Dr. Kessler describes a case of a 30-year-old mother who had a weakened heart after a viral autoimmune disease. He implanted a VAD, hoping to give the heart muscle a chance to recover. “About two weeks later, we took off the pump and her heart function came completely back to normal,” he explains. “Now she has a normal life expectancy, which is important to someone with two young children.”

“Right now, we diagnose about 40,000 patients each year in this country who have failing hearts. Worldwide, only 2,000 donor hearts become available for transplant. The only way we can keep up with the need is to improve these mechanical devices.”

Destination Therapy

In 2002 the US Food and Drug Administration approved a device called the HeartMate® for use in patients who are not considered candidates for transplant. Instead of bridging them to transplant, it enables many of them to go home with an implanted pump that connects to household electricity or a battery-based power supply in a vest than can allow the person to be untethered for about an hour.

HeartMate® is one of three devices available at Seton’s HSCTC. The others include the Abiomed and Thoratec systems. Seton became an early adopter of VAD technology, implanting its first Thoratec device in 1990. The HeartMate® supports only the left side of the heart. The Thoratec and Abiomed devices can support both sides of the heart. With the Thoratec device, the patient can go home using a “carry-on” suitcase-sized rolling power supply. A patient with the Abiomed in place must be in the intensive care unit until their heart recovers or they receive a heart transplant. Seton was one of the first three testers in the country to use the Abiomed device.

“One of our goals is to help patients make the best care choice for them,” says Mim. “Not everyone can handle the need to be connected to a device all the time.”

Dr. Kessler believes the technology will continue to improve. “Right now, the pumps have been reduced to about the size of a D-cell battery that can be implanted into a patient’s chest. We have eliminated some of the lines that hook to the power source to make it simpler. This really is kind of space-age stuff. It’s interesting and challenging, and you never get bored.”

“Until people are threatened with heart bypass surgery, they don’t get the message about self-care,” he says. “It is particularly difficult in contemporary life with jobs and kids and busy schedules. But the most important thing you can do for yourself is preventive medicine – living life in moderation, not overeating, getting regular exercise and not smoking. If we could all do that well, there would be a dramatic decrease in coronary disease.”

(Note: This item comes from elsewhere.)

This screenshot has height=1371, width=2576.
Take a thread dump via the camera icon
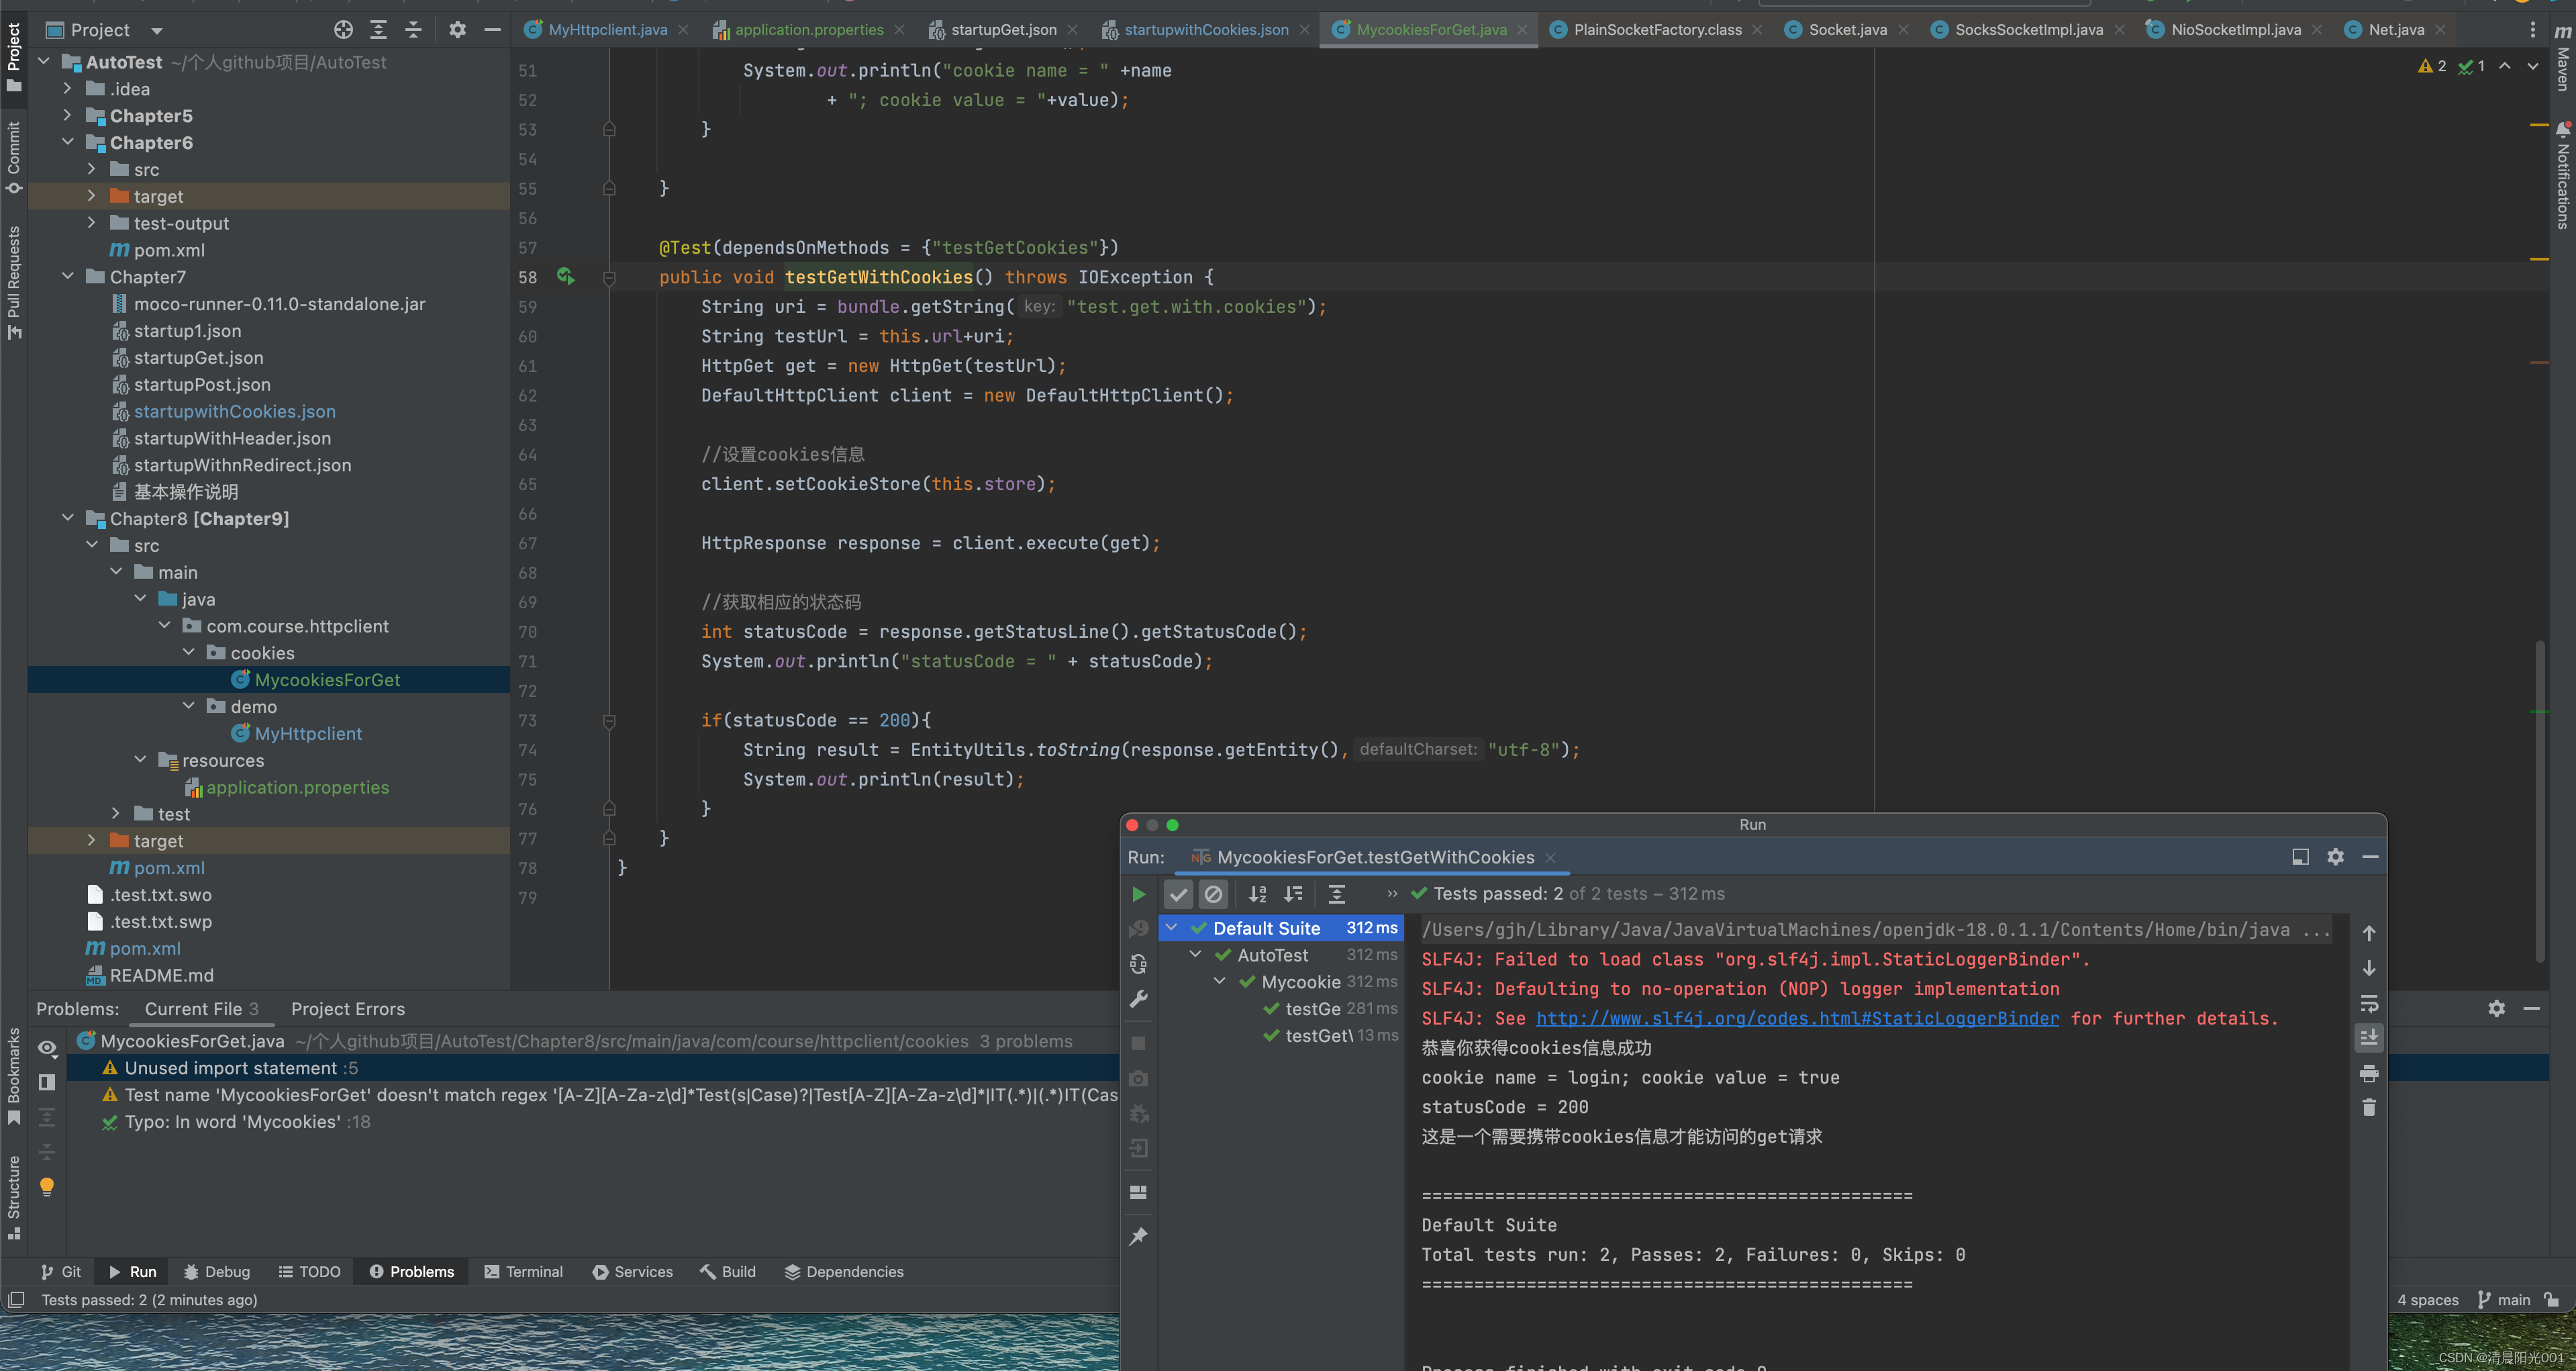tap(1138, 1079)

Advanced cardiovascular care such as heart transplant requires Medicare approval. Seton Medical Center Austin is the only Central Texas heart transplant center and one of only six facilities in Texas and 69 in the US approved by Medicare as destination therapy centers.

Find out more about heart failure and heart transplant in our Online Medical Encyclopedia.

Heart Failure Healthwise

Heart Transplant Healthwise 

Cardiothoracic and Vascular Surgeons of Texas

 William F. Kessler, M.D.

Originally from Houston, Dr. Kessler received his medical degree from Baylor College of Medicine in Houston and completed his General Surgery and Cardiothoracic Surgery residencies at the University of Texas Southwestern Medical Center in Dallas. Further training included a fellowship in Heart Transplantation at the University of California, Los Angeles. Dr. Kessler is a Fellow of the American College of Surgeons and a Diplomate of the American Board of Surgery and the American Board of Thoracic Surgery. He specializes in adult Cardiothoracic Surgery including heart transplantation, implantation and management of ventricular assist devices (VADs), valvular heart disease and all areas of Thoracic Surgery. Dr. Kessler has participated in numerous research studies and has authored various research articles in his specialty.